Minister Al Olama indicates they are trying to entice companies by providing them with data — but it’s not clear exactly what data he is referring to. “Usually it costs a lot of money for them to collect all this data, but as a government, we can collect it and then give it to them as an incentive to start up,” Al Olama explained.
In regards to Elon Musk, who recently said that Tesla is getting close to level 5 autonomy, which means its vehicles will be fully capable of driving themselves, Al Olama extended a warm invitation, saying that Elon Musk, Tesla, and its competitors were “welcome to come and start in Dubai.”
Last week, at a virtual AI conference, Elon Musk noted how close Tesla was to reaching level 5 autonomy. “I’m extremely confident that level 5 or essentially complete autonomy will happen, and I think will happen very quickly. I think at Tesla, I feel like we are very close to level 5 autonomy. I think — I remain confident that we will have the basic functionality for level 5 autonomy complete this year,” he said.
He also dove into the specifics of some of the smaller problems and explained that, while there were no fundamental challenges left, many small problems had popped up. “This is why you need a kind of real-world situation. Nothing is more complex and weird than the real world. Any simulation we create is necessarily a subset of the complexity of the real world,” said Elon Musk.
While the UAE’s economy, like others, took a punch from the coronavirus pandemic, the county was able to evolve and shift many of its economic activities online. The nation’s digital economy was boosted and Al Olama said, “The traditional economy has been hammered but the digital economy has been thriving.”

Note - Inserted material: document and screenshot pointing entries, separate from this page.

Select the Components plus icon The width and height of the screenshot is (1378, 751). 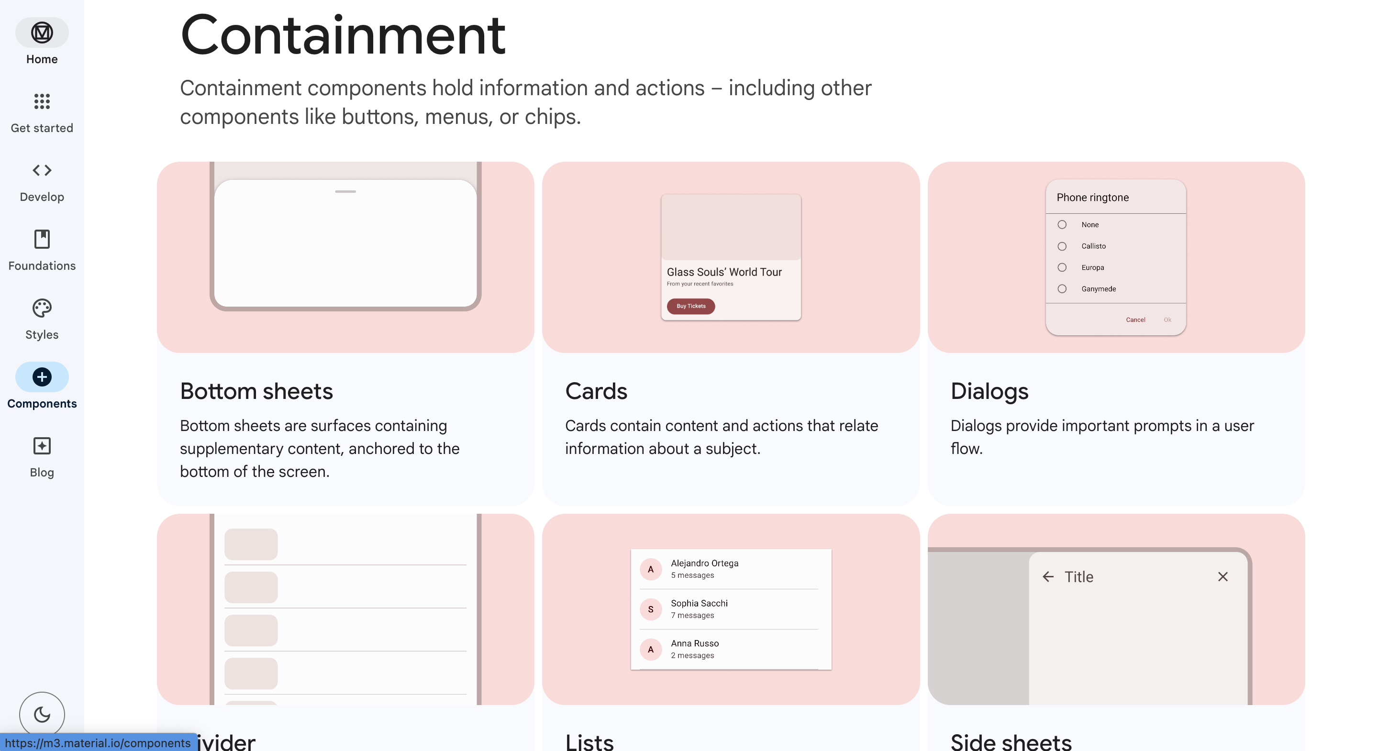(x=42, y=377)
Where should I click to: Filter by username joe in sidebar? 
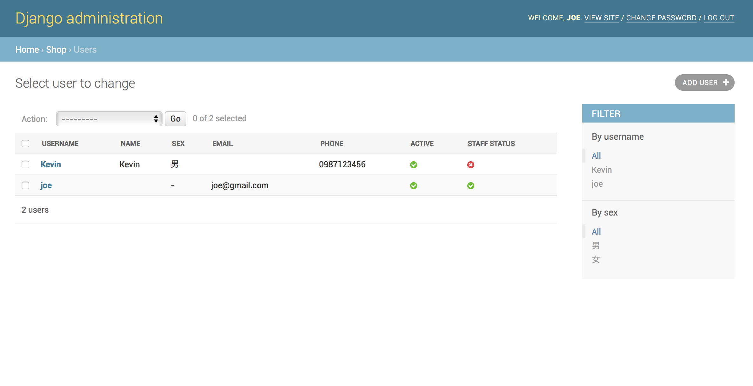coord(597,184)
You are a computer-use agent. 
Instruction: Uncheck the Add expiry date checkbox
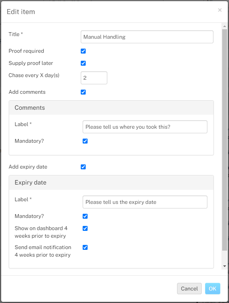[83, 167]

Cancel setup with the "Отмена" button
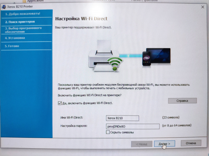(x=191, y=143)
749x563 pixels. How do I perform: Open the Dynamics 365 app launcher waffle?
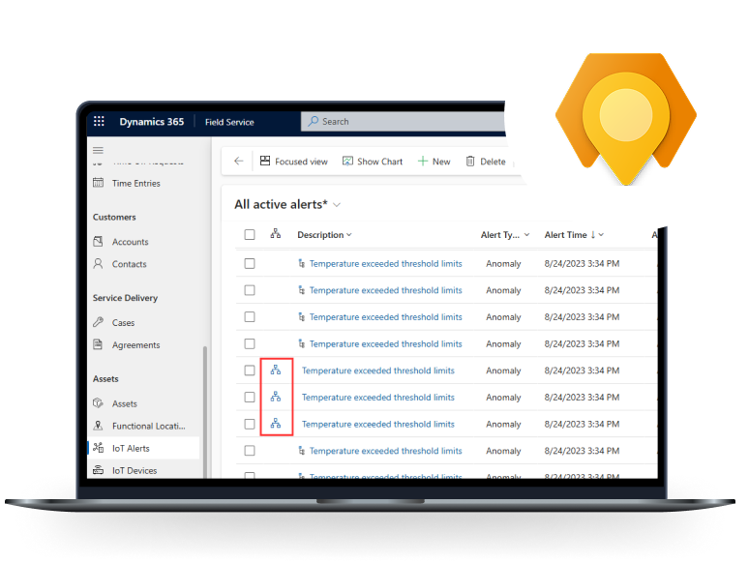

There are many questions regarding what will change when we truly do have self-driving cars. One interesting question is this: if the police is to pull over an autonomous vehicle that ran a stop sign, who gets the ticket? If there is no driver, technically, one isn’t driving the vehicle.
Although fully self-driving vehicles that can pick up the kids from school aren’t here yet, it’s important that nations such as the UAE openly push for this to happen and work with the companies trying to make it happen.
The fact that a car can “see” stop signs and recognize them from a good distance is a technological marvel in and of itself.
With Tesla getting closer to perfecting Level 5 autonomy, it’s mind-blowing to think that a computer can see everything around it and react or interact with things as they happen, as a normal person would do — or better than a normal person would do. Seeing a car recognize another car and stop is odd and surprising at first, but it is not rocket science. Teslas have cameras that mimic that but are much better. It has numerous eyes with superb, “super-human” vision. Why shouldn’t they be able to drive themselves? That said, seeing that they understand what is going on around them and can navigate streets full of human actions is kind of captivating.
The future of autonomy is thrilling, and the UAE is trying to be one of the first countries to reap the benefits. We’ll see how that plays out.